# [Source data]
◇ ◇ ◇ ◇ ◇ ◇ ◇

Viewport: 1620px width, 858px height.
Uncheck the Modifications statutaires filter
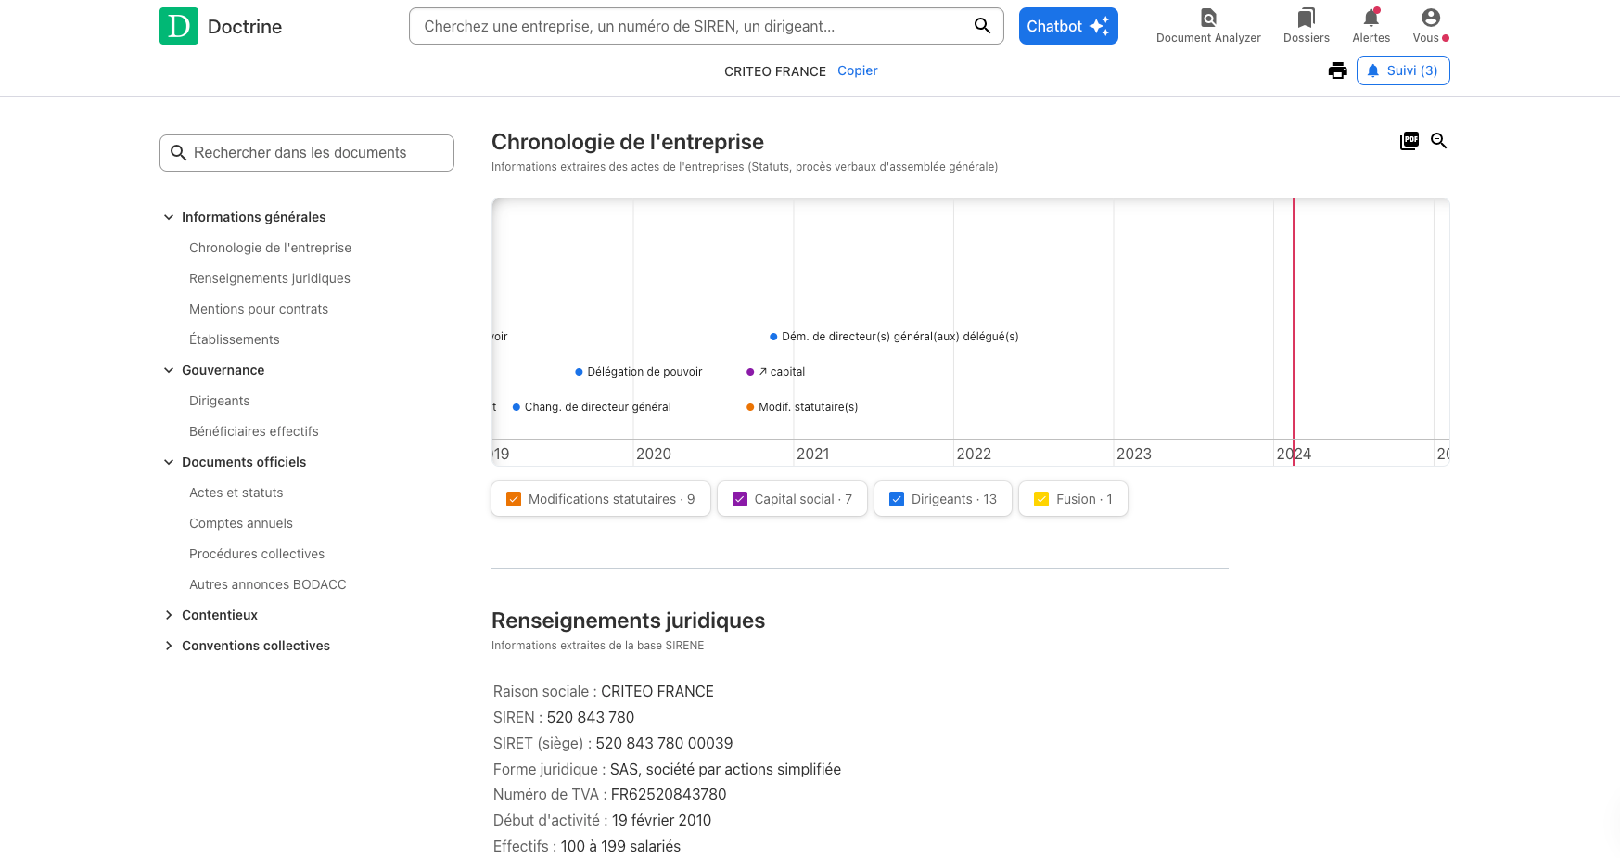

◇ ◇ ◇ ◇ ◇ ◇ ◇

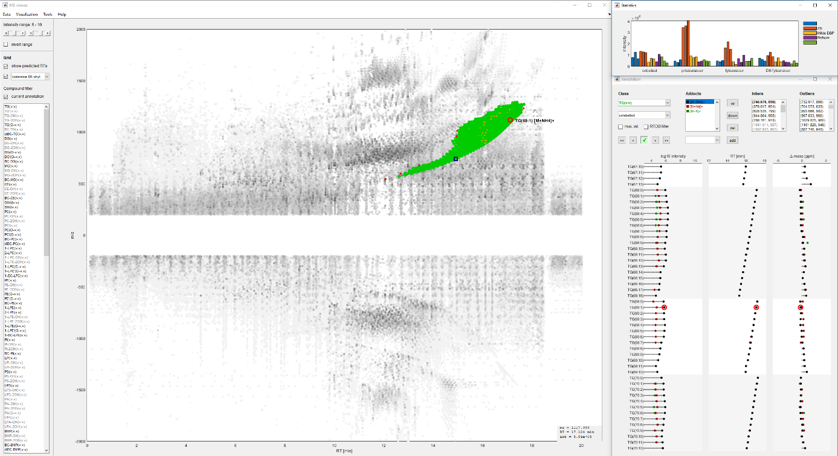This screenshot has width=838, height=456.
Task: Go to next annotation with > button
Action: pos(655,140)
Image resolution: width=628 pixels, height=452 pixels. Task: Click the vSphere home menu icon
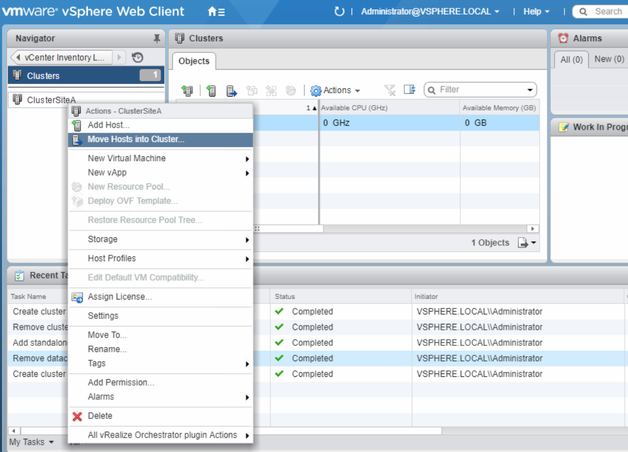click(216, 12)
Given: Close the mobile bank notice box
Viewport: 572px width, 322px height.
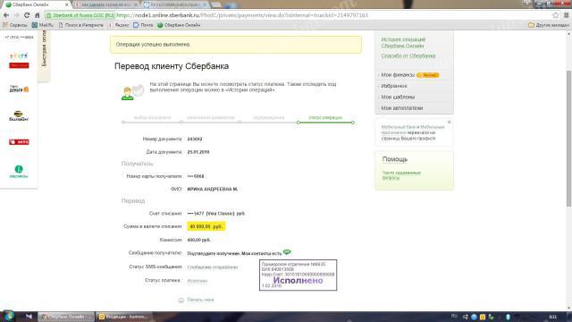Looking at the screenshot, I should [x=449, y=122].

◇ ◇ ◇ ◇ ◇ ◇ ◇

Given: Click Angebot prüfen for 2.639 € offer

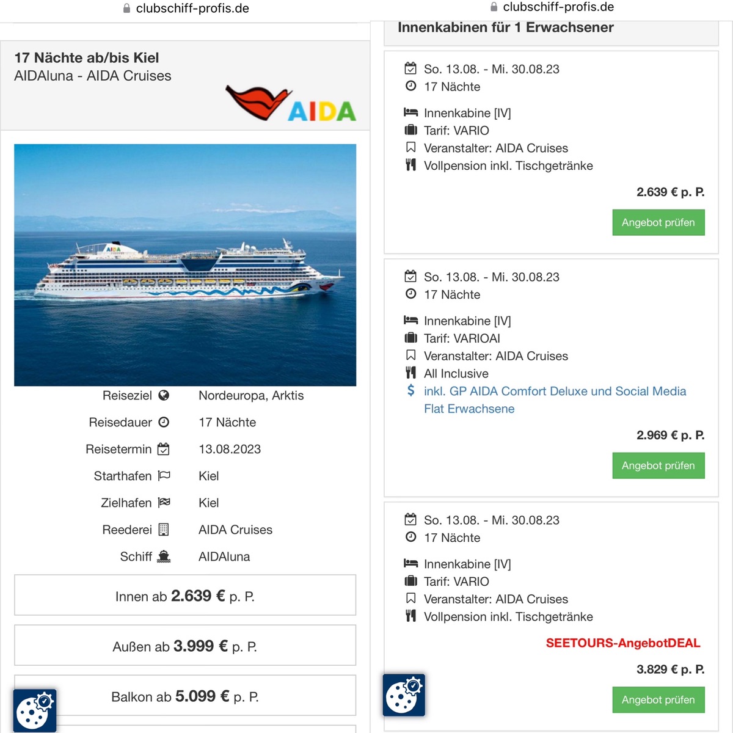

◇ ◇ ◇ ◇ ◇ ◇ ◇

Anywhere the listing shows the word "Given", copy the full line.

Given: Close the mobile bank notice box
Given: Click Angebot prüfen for 2.639 € offer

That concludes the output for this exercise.